In the entries that follow, find the line containing "How do I perform: Edit" and the line containing "the bold 'Value:'", then retype exactly the lines from the first through the second, pictures excluded.

:: Material provided

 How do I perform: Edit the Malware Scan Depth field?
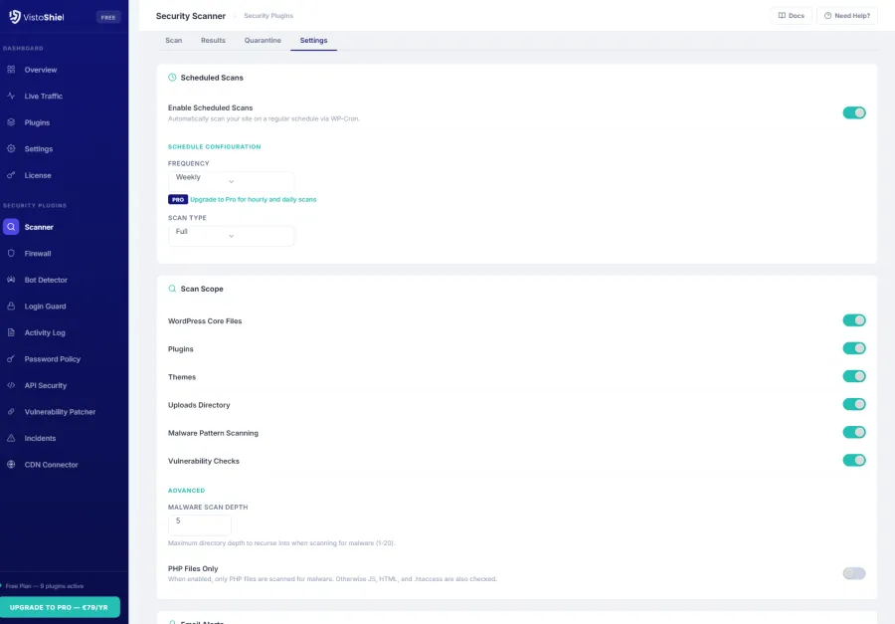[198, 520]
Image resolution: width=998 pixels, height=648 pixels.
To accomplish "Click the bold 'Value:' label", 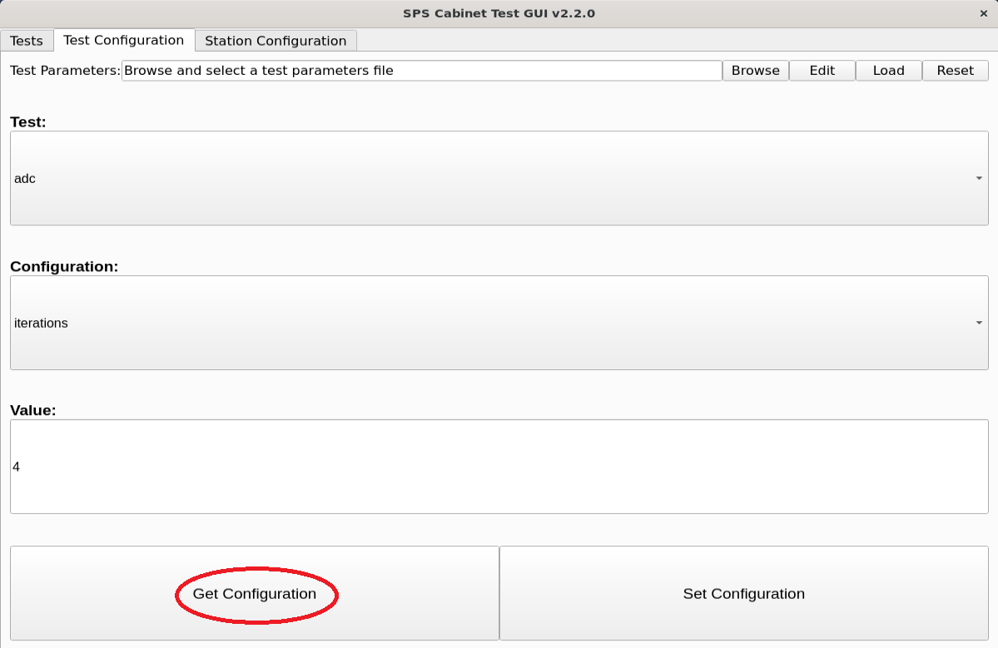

::::
:: Material provided

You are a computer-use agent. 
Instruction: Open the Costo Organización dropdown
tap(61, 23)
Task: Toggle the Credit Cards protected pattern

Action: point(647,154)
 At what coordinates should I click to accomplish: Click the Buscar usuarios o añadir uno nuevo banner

::::

[Exercise solution]:
 How do I perform: Edit the Malware Scan Depth field?
[198, 520]
Image resolution: width=998 pixels, height=648 pixels.
To accomplish "Click the bold 'Value:' label", 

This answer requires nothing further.